We wish to thank the Charlesmead Initiative for Arts Education and The Shriver Center at UMBC for its encouragement and support of Kultur Stories 2022.
Collaborative Stories
A Virtual Dinner Party
If you were invited to dinner by a new friend and asked to bring a dish, what would you bring? Why would you bring it? Eating together is one of the oldest and most human ways we connect, and sharing our favorite foods bridges us to each other despite differences in language, culture, and gender. We asked young scholars to bring their favorite foods to a virtual dinner party and share their significance.
Day In The Life: Sharing Our Everyday Foods
In every culture across the world, we have our foods that represent our cuisines, our cultures, and our peoples. What, though, are the foods we eat every day? What we make after a long day of work, early in the morning, or out of habit without second thought? Scholars and teachers from Kenya and the U.S. share a day of food they love, and what it means to them.

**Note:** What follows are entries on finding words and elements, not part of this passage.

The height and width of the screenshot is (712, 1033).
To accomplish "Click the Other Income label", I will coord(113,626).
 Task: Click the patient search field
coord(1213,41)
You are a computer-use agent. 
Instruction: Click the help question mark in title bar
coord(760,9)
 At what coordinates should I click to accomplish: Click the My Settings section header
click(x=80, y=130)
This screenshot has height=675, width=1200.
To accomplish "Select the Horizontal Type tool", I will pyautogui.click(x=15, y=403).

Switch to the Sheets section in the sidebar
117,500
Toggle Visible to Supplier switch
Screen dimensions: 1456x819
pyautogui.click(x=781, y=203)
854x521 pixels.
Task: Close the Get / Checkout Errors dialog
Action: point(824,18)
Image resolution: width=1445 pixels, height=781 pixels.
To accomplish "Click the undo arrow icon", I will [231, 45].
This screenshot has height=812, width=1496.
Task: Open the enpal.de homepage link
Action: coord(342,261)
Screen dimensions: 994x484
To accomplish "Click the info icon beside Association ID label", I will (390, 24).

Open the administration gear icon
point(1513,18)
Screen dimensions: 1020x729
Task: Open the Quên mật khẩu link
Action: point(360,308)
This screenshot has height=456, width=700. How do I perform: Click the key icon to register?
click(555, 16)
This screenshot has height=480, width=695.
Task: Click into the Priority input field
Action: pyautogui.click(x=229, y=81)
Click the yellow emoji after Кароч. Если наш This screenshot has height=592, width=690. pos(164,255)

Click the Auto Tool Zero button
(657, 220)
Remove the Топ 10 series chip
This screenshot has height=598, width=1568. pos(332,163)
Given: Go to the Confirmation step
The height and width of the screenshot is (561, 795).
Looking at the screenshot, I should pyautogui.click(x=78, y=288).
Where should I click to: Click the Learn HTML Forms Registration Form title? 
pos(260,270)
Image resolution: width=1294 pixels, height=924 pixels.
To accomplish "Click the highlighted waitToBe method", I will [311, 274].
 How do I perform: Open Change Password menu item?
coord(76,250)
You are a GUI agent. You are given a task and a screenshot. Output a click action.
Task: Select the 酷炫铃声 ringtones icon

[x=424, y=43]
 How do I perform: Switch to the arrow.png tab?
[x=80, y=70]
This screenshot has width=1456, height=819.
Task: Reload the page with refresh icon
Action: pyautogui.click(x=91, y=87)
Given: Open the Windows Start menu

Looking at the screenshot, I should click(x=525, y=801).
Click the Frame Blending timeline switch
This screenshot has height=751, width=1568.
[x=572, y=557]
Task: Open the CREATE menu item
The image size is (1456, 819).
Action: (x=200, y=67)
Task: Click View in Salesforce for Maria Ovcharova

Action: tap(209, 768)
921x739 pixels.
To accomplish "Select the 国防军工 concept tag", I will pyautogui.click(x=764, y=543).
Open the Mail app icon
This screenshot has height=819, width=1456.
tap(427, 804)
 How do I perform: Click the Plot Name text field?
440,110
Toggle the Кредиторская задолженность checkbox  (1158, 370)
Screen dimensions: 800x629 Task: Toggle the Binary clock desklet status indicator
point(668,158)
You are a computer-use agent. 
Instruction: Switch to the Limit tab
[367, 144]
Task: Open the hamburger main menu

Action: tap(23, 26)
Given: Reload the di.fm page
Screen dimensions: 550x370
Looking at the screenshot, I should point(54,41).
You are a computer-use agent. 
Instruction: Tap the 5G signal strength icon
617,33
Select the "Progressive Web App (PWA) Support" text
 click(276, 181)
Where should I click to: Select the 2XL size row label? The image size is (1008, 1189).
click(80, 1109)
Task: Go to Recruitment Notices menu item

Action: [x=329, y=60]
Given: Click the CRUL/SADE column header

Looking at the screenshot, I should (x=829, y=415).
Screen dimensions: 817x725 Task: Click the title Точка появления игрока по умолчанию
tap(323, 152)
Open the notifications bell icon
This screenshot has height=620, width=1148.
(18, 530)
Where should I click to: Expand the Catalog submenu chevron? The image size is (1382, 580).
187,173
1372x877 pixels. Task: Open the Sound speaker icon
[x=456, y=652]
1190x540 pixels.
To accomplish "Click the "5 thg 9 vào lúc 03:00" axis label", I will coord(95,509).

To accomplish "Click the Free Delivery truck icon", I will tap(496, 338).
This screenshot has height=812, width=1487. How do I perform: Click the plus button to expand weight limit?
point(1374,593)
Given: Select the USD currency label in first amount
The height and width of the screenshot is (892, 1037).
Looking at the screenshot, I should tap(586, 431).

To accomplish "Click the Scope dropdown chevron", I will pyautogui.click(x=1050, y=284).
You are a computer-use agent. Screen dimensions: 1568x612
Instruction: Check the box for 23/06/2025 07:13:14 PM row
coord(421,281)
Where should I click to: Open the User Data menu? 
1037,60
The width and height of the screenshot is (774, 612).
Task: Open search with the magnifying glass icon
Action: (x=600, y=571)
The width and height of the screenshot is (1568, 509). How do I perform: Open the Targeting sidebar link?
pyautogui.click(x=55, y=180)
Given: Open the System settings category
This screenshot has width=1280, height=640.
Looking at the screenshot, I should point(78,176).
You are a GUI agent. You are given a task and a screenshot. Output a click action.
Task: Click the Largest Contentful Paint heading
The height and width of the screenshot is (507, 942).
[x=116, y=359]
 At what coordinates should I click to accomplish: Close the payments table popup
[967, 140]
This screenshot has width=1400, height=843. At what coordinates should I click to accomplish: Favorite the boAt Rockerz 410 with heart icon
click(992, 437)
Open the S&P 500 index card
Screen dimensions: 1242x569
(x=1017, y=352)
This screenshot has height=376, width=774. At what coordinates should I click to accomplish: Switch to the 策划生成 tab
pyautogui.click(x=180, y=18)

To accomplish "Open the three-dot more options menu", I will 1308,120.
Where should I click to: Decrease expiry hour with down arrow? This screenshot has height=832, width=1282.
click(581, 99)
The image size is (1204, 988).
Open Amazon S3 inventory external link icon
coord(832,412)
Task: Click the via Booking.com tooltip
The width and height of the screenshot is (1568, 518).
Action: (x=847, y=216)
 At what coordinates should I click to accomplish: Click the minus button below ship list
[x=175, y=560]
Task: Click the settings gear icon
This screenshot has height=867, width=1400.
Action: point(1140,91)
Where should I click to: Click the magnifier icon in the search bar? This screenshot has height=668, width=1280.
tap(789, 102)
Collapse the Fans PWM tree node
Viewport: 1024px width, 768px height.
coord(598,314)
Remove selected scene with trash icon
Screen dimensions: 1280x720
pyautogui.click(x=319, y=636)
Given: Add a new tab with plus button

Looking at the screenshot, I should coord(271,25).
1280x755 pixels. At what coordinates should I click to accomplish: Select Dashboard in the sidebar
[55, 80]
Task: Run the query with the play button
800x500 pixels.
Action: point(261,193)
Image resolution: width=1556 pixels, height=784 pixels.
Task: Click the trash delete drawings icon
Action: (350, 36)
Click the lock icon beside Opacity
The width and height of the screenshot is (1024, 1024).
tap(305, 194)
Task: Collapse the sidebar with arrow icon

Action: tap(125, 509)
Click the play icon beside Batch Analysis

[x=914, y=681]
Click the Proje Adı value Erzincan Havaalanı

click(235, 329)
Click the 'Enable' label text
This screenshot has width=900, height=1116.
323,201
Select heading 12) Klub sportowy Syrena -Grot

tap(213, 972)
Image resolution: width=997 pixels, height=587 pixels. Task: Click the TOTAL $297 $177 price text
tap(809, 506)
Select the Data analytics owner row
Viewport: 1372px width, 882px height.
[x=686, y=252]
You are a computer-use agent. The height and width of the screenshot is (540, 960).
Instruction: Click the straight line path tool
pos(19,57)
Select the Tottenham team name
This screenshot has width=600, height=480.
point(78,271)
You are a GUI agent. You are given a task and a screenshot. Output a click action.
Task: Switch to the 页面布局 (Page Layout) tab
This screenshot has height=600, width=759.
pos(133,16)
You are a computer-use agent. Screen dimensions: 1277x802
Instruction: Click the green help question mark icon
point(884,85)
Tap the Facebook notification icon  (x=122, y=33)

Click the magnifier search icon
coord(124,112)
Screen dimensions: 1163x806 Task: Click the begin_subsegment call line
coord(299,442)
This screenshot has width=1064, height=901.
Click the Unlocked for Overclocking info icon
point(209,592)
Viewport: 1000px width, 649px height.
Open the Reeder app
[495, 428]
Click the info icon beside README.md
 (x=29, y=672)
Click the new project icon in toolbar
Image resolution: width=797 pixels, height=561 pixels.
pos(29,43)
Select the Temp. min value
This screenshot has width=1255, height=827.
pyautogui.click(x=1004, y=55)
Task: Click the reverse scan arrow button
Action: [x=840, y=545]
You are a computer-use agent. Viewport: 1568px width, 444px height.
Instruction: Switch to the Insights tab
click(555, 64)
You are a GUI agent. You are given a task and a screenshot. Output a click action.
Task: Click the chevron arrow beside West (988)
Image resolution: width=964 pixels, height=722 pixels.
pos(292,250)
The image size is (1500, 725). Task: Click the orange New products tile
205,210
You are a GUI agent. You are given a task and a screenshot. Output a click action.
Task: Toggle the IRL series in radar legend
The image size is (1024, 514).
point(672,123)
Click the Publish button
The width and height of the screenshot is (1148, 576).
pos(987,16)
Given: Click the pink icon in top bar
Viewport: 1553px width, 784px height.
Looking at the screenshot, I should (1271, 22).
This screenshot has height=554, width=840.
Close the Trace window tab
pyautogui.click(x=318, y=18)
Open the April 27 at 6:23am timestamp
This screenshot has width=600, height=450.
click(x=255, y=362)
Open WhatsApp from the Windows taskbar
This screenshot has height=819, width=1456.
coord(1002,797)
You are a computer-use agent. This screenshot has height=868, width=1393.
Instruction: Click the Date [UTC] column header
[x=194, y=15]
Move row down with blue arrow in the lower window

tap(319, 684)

FOOD: Dining and Eating with Different Cultures
If someone invited you to eat dinner, what would you say? How would they react? Every culture has its own customs about eating food. For instance, when visiting friends in Kenya, it would be strange for a host not to offer you something to eat. In Sweden however, your host may not offer the same invitation. What happens when you don’t know your friends’ food culture? How can you avoid hurt feelings without stepping on boundaries?
Freedom and Gender
What does freedom, gender equality, and food mean to our scholars? What is relevant and important may be different from person to person. Scholars discuss everything from voting rights to access to feminine hygiene products, sports, and the modernization of society.
Individual Digital Stories
Rage by Leila Anjili
Leila shares her poetry, her inner emotions and expressing some of her most inner dialogues.
Food in Baltimore by Kameron Shields
Different Foods of Baltimore by Love Jones and
E’Ryan Benefield
Baltimore is an incredibly diverse city of peoples and foods with a dominant population of Black Americans, as well as thriving communities of immigrants and their descendants. Kameron shares some of the foods commonly eaten in Baltimore. Like many Americans, his favorites include pizza, burgers, and fresh meats and vegetables.
Love and E’Ryan shared their favorite foods, including offerings restaurants and local flavors. The people living in Baltimore have tastes as diverse as the city with cuisines ranging from East Asian, to Italian, to Southern cuisines.
Freedom by Rehema Idd
Rehema explores the meaning of equal rights for women, including having their voices heard; being able to express themselves; having their thoughts validated; and owning their own identities. For women to be equal is to have the ability to carve their own future and to do as they wish without concern for what society thinks.
My American Story by Anjelica Marzan
Anjelica shares the story of her life as a Filipino American and how her parents moving from the Philippines to American influenced her life. In 2019, Anjelica’s decided to move to the Philippines while her brother stayed behind in the U.S. While the transition has been challenging, Anjelica is embracing the opportunity to learn more about her family’s culture and navigating as a person living in the “in-between” as an American and Filipino .
The Tomato (by Gail Prensky, aka Galen)
Tomatoes are a wonderful fruit, especially tasty in the Summer fresh picked from the garden. What other can be enjoyed in so many ways- whether fried, pureed into a sauce, sliced thick and enjoyed raw, or preserved or pickled for future use. The tomato originates in the Americas, but finds itself in the food of peoples all across the world. Find it sliced thick on a hamburger, surrounding pieces of stewed chicken in a savory paprikash, or in a refreshing bowl of kachumbari with onions and chilis. However you enjoys your tomatoes, remember all the delicious dishes around the world that you share it with!